Dr. Ferri began teaching Caleb with more and more focus, educating him in subjects as vast as fire by friction, all the way to flintknapping. Eventually he began pushing Caleb to understand the mindset of a survivor, by playing mind games and drilling Caleb through scenarios under stressful situations. Overtime he chipped away at Caleb, shaping little details to Caleb’s psyche. Molding him into a survivor; one made to be comfortable in all wilderness settings.

His experience with primitive technology and native culture earned him the duty of being his native reserve’s Archeology Liaison. This job has taken him throughout Ontario on field digs. He has surveyed along the French River and performed 1m-by-1m square pits on Rice Lake.

In 2008, Caleb decided it was time to begin teaching as much as possible, to as many people as possible. Caleb founded Canadian Bushcraft under this ideal, and to this day teaches people from as many walks of life as possible. His experience with northern survival skills, and Native culture has lead other people and organisations in this field to him for advice. He has advised the likes of; Chris Caine, Robert Munilla, John “Arizona Bushman” Campbell, Wilderness Essentials, Camp Pathfinder, The University of Guelph Outdoors Club, and the Scarborough Outdoor Education School.

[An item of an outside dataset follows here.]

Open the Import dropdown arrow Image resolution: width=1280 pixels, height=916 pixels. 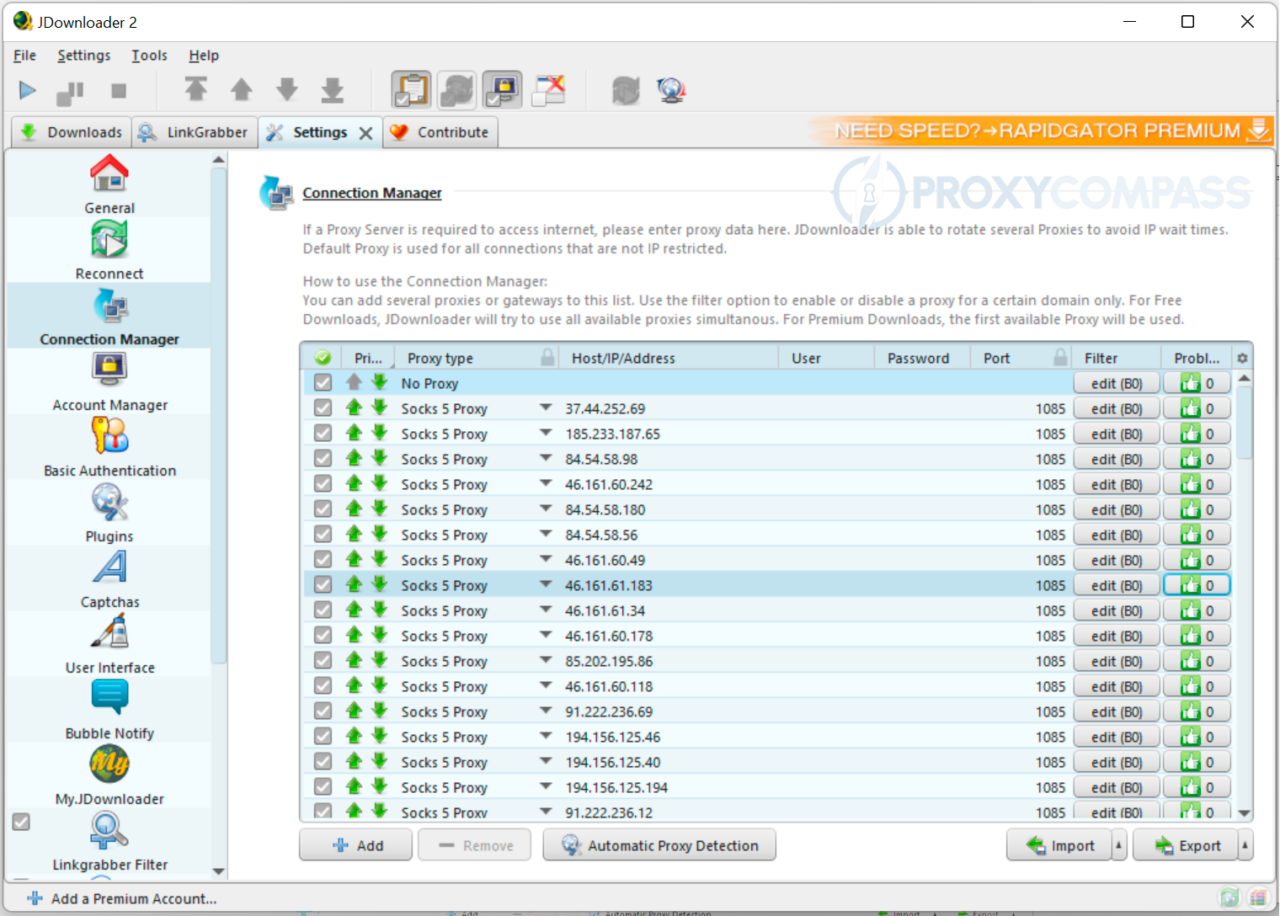1118,845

Throughout all of this, Caleb continued to have a passion for the wilderness. On whims he would just take a knife and blanket and head off into the woods for a weekend. On other occasions, with a light pack loaded with just water and very basic essentials he would execute an 80 kilometre walk to Haliburton Ontario, to spend a month camping from the comfort of a hammock. He never ceases to surprise people with that trek.

From tracking moose and bears, to sleeping in traditional birch bark covered wigwams, Caleb has shared his love for the wilderness with literally thousands of people, taking them on an incredible journey, either in reality, on video, or by his writing.